Thursday, May 2, 2013

What is a teacher? What is the point in learning Latin?

I was asked these questions a couple years back by a colleague in grad school. I recently dug up my response, which I thought might serve as an interesting discussion-starter.


So, you posted this a while ago. Back then, I felt like writing a reponse, but didn't. Now, I don't feel like writing a response but will anyway.

A teacher is, simply put, an extension of the parent. Basically, it takes a LOT to raise up a human and halfway-decent child, and most parents don't have what it takes. Among the skills that most parents don't have, usually, education tops the list. Some parents are excellent teachers, but most aren't, so they ask other people to give 'em a hand. 

Now, there are higher, deeper meanings for the word 'teacher.' A teacher in the truest sense is someone who has ideas of their own and wants to share them with others. But most of us aren't that, and if we were when we started at UMASS, it is likely that the reality of the job quickly crushed any such idealistic notions. And, basically, it's an impossible ideal, because there's only one fellow who ever came up with something truly new, and we aren't Him. 

Now, let's get back to the other half of your question. "What is the point of learning Latin?" The fact is, in my humble opinion, there ISN'T a point for most people to learn Latin. The point of learning Latin, in its most limited academic sense, to gain an in-depth understanding of the Romans and subsequent Latin-speaking cultures. That limits the academic need for Latin to a few archaeology geeks and a few anthropology majors. 

But there is a wider, non-academic need to learn Latin. Latin is the language of a culture (actually, multiple cultures) which continues to have significance for SOME of the world's population today. Connection with that tradition allows those people to root themselves and develop a deeper sense of self-identity ("autochthony" in Heideggerian terms). For some people, e.g. Roman Catholics, that cultural heritage is so significant that the language remains in active use even to the present day.
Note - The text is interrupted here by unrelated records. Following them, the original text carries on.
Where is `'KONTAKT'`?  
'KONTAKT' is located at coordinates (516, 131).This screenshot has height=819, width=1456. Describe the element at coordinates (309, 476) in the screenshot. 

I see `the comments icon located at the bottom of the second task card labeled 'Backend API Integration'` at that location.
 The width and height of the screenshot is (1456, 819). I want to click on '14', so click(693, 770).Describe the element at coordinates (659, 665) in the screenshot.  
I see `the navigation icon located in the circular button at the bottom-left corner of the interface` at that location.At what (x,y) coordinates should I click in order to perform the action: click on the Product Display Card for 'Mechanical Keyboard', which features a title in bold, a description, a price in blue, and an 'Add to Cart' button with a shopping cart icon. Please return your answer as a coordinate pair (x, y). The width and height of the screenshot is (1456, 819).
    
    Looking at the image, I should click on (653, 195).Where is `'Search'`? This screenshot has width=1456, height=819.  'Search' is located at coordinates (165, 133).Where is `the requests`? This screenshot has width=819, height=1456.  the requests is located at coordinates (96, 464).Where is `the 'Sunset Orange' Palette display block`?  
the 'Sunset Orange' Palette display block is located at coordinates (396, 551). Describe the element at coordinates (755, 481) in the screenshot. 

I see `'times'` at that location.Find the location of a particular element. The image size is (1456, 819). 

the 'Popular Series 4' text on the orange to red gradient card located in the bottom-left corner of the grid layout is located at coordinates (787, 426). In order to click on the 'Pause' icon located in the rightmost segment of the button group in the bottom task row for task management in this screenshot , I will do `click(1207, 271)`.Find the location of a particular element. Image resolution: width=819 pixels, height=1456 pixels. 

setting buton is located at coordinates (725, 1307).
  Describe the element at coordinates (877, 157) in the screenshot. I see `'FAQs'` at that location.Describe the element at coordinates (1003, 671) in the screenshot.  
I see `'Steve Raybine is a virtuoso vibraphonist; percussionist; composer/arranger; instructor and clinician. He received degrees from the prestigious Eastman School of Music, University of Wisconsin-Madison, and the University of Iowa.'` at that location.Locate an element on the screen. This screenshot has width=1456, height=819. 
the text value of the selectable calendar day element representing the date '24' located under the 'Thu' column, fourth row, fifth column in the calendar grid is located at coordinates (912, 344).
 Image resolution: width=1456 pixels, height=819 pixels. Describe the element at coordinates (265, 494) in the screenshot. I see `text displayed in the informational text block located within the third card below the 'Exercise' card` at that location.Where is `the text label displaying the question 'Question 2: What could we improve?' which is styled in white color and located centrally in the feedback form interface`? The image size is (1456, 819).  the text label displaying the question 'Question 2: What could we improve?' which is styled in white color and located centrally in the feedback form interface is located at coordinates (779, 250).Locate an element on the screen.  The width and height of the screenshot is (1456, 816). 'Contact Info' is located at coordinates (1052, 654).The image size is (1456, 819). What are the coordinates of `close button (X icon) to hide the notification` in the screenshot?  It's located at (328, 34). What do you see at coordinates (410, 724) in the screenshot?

To me, however, that makes teaching Latin in most public schools (I would except those in Europe) the equivalent of forcing students in Antarctica to take lessons in water skiing. Learning an ancient language is simply too difficult to be justified, when such brain power could be used on something more applicable or local, such as regional languages. 

As for the notion that learning Latin helps with a plethora of other skills, the evidence is too questionable. I am comforted everyday by knowing that the students to whom I teach the "Lingua Latina" also use it everyday, or at least have the opportunity to do so, in the context of the traditional Roman Liturgy.

1 comment:

  1. The American author James Thurber gives a good reason for teaching Latin. He says: "Latin was taught in high schools to prepare the youthful mind for the endless war between meaning and gobbledegook."